> [Assignment]: The part below that opens with the line containing "Where should I click to: Uncheck" and closes with the line containing "You are a computer-use" should be copied exactly, minus any pictures.

> [Input material]:
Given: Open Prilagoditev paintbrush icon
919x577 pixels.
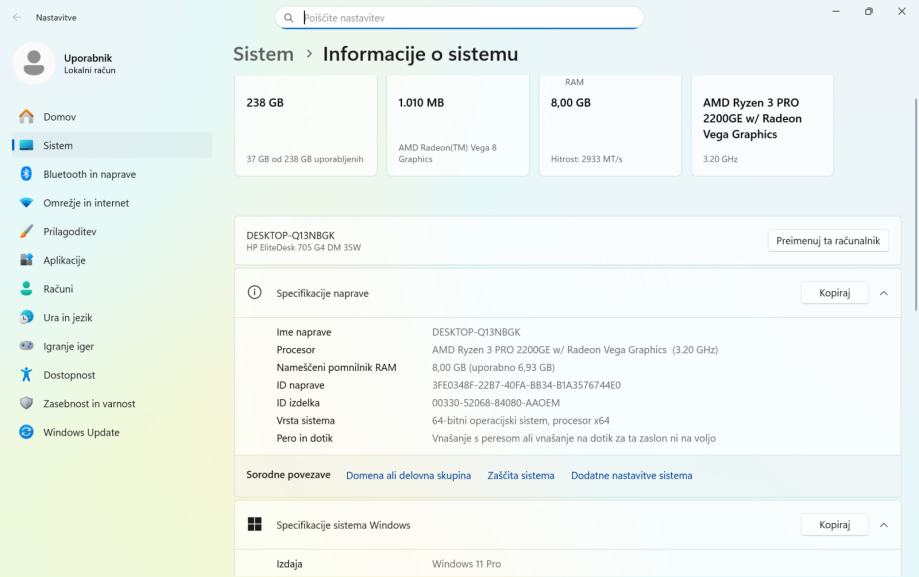Looking at the screenshot, I should tap(27, 232).
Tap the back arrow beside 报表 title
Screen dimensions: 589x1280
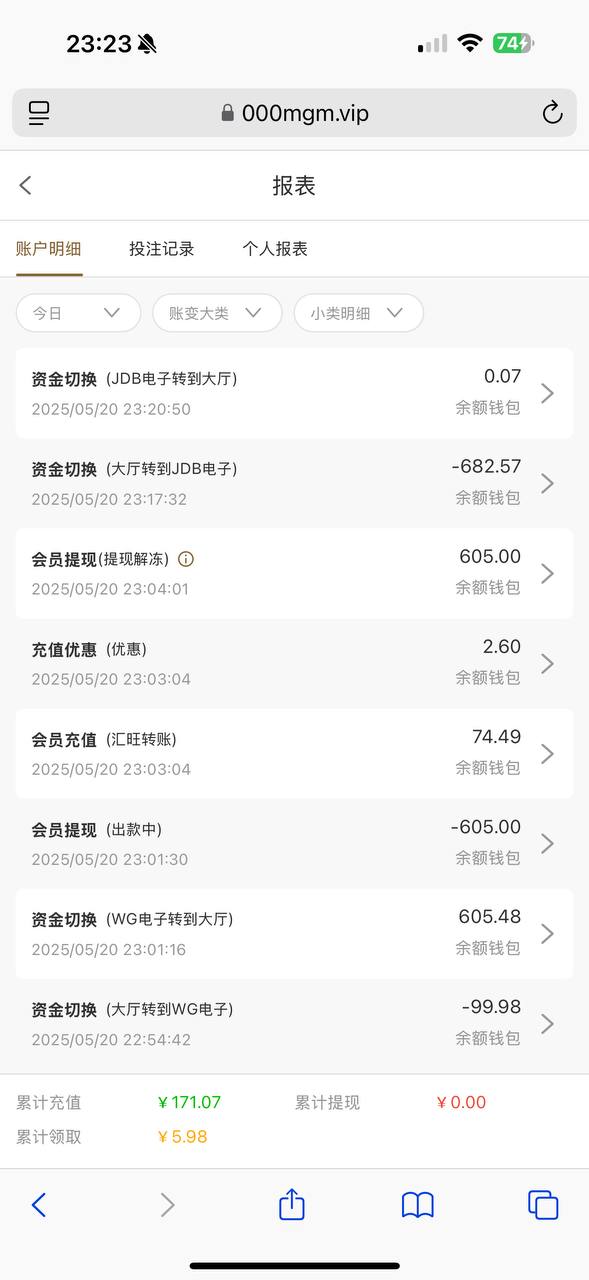pos(26,185)

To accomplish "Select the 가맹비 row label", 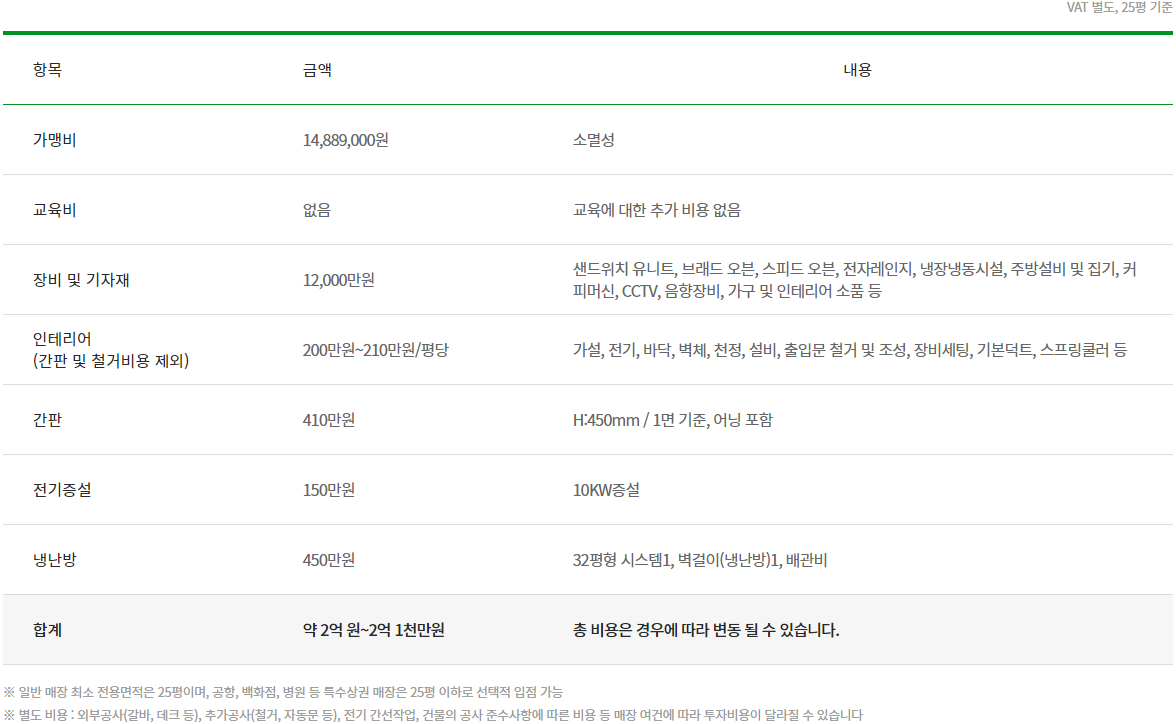I will tap(47, 140).
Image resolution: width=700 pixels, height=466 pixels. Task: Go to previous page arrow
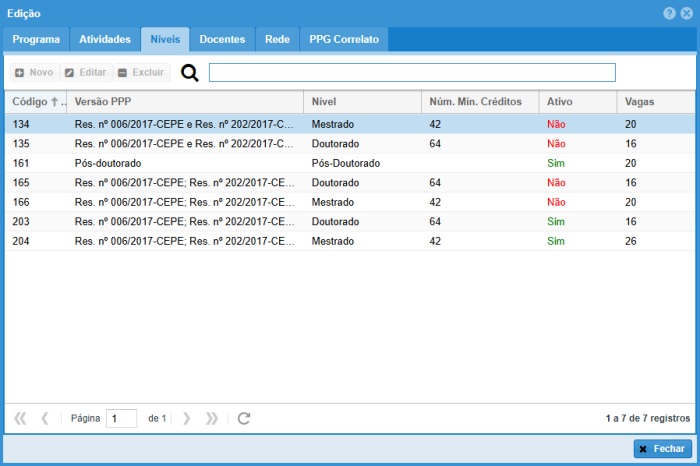click(x=44, y=418)
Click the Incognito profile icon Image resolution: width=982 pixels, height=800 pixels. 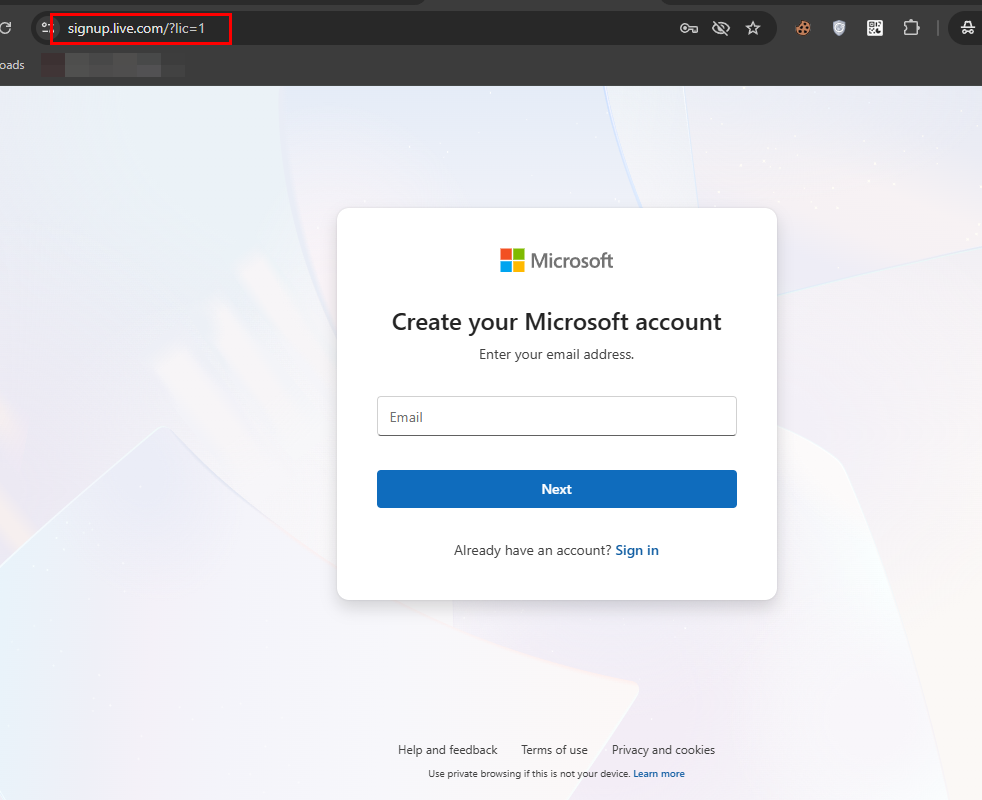pyautogui.click(x=967, y=28)
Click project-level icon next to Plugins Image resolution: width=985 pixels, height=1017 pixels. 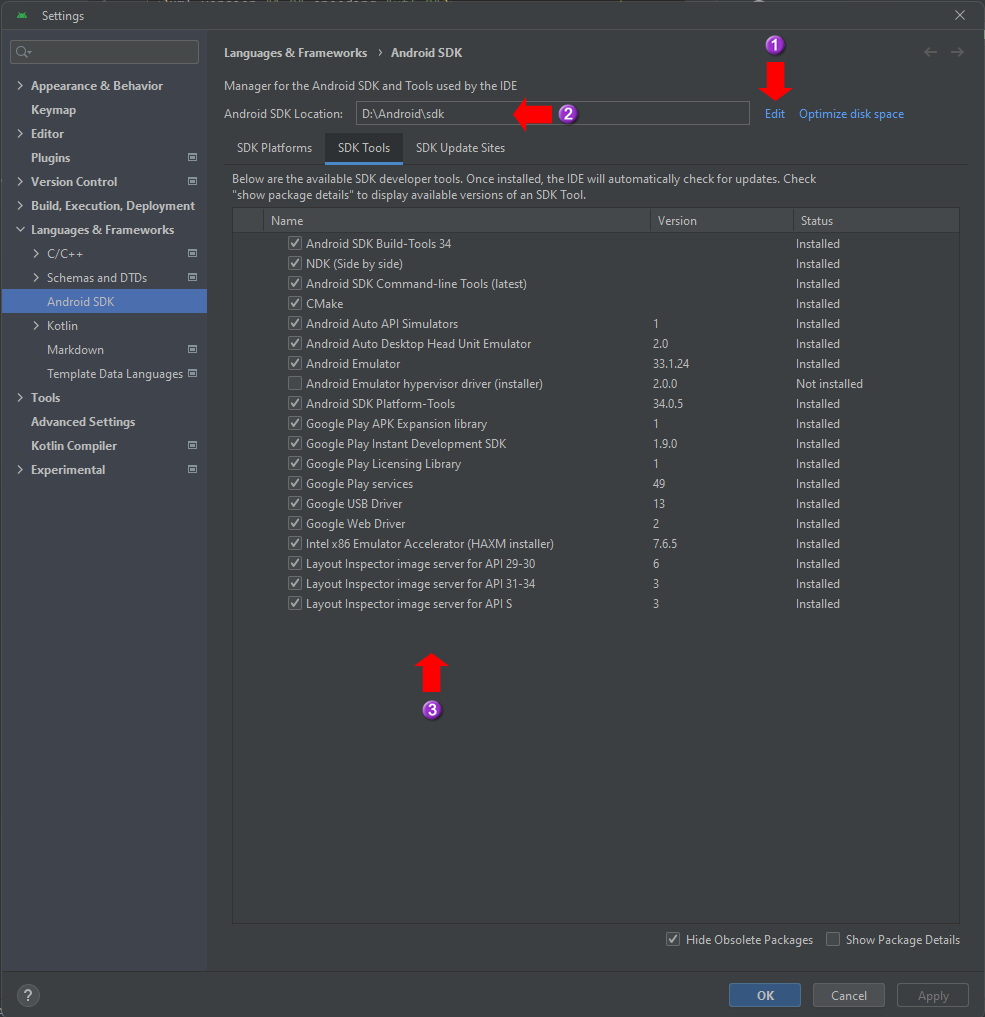tap(193, 158)
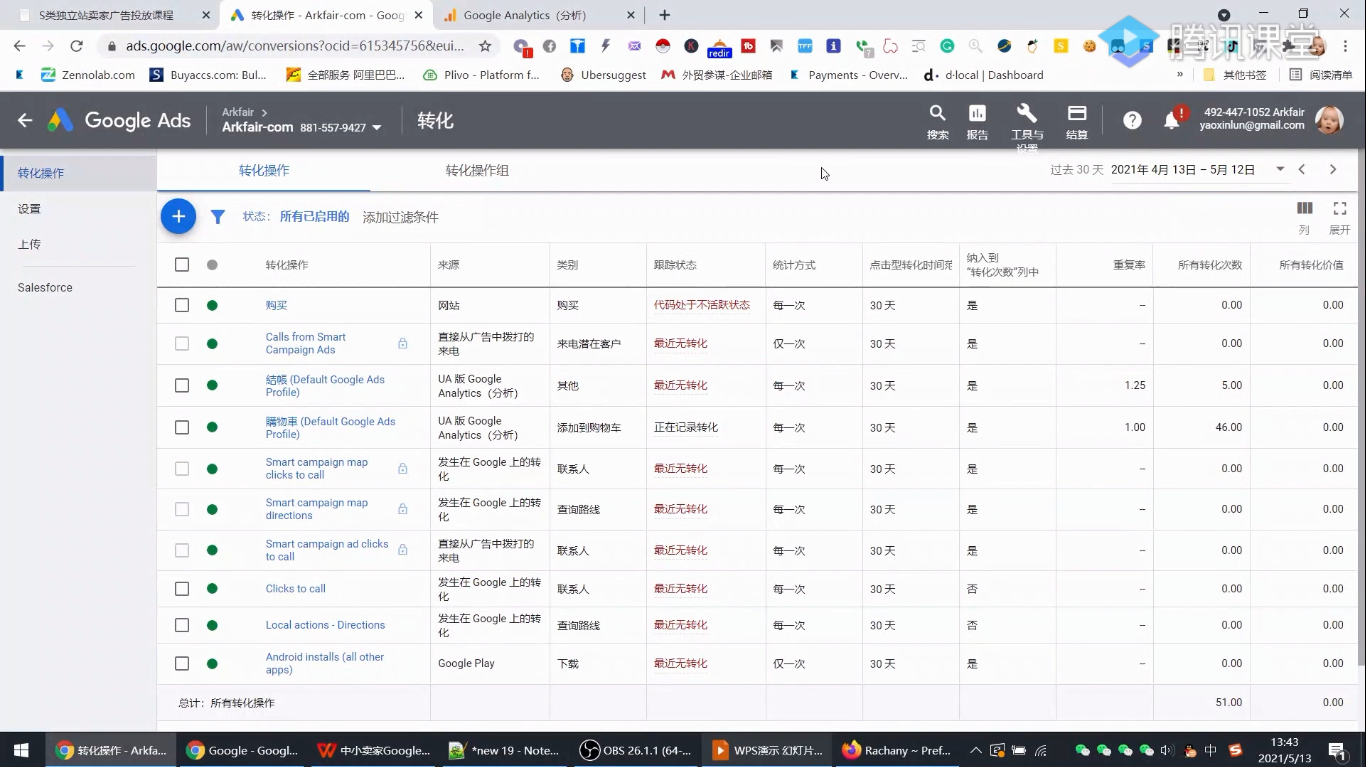Open the 结算 (Billing) card icon
Image resolution: width=1366 pixels, height=767 pixels.
tap(1076, 119)
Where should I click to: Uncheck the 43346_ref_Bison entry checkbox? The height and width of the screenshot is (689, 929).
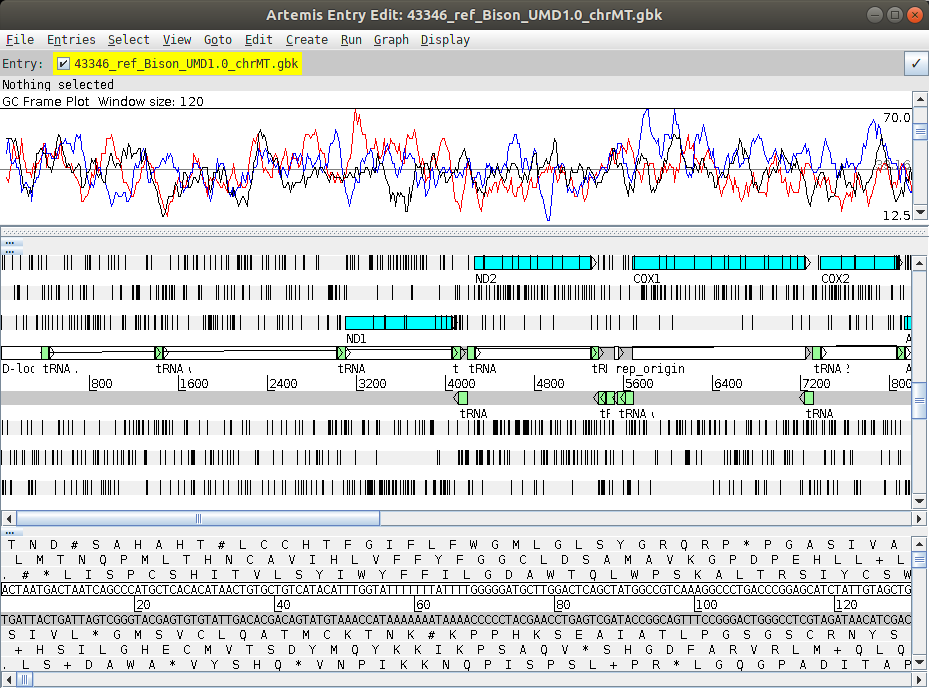coord(63,63)
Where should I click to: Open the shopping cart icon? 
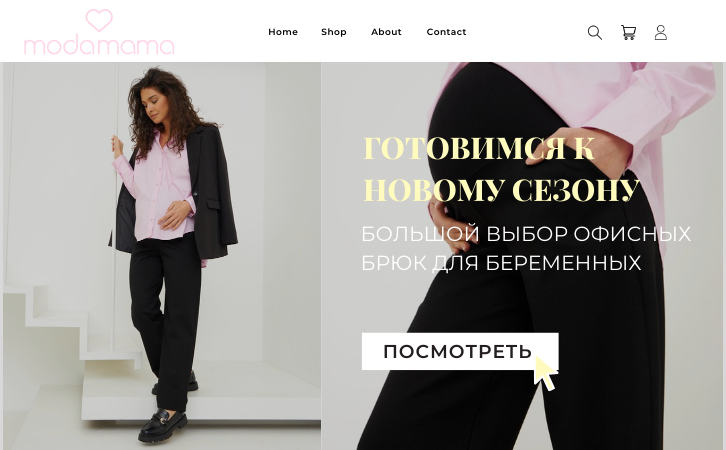tap(628, 32)
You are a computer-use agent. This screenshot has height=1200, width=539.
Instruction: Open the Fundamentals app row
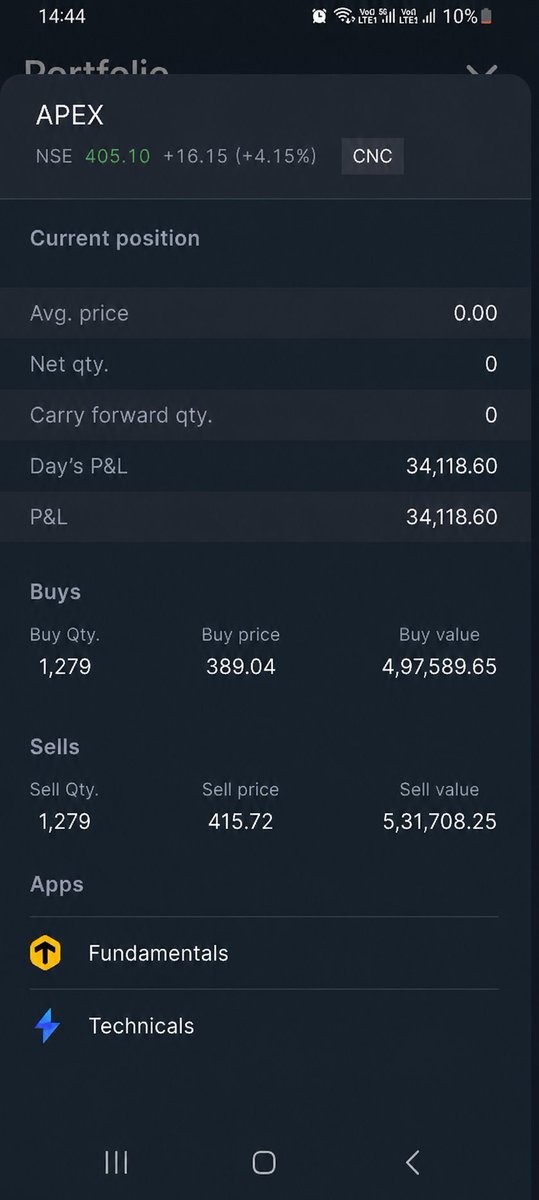tap(264, 953)
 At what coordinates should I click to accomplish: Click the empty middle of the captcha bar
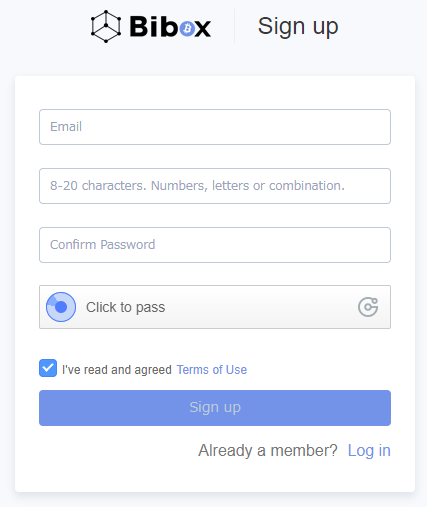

> [Solution for this task]:
Where should I click to: Uncheck the 43346_ref_Bison entry checkbox? The height and width of the screenshot is (689, 929).
coord(63,63)
Where should I click to: Open the shopping cart icon? 
tap(628, 32)
You are a computer-use agent. This screenshot has height=1200, width=539.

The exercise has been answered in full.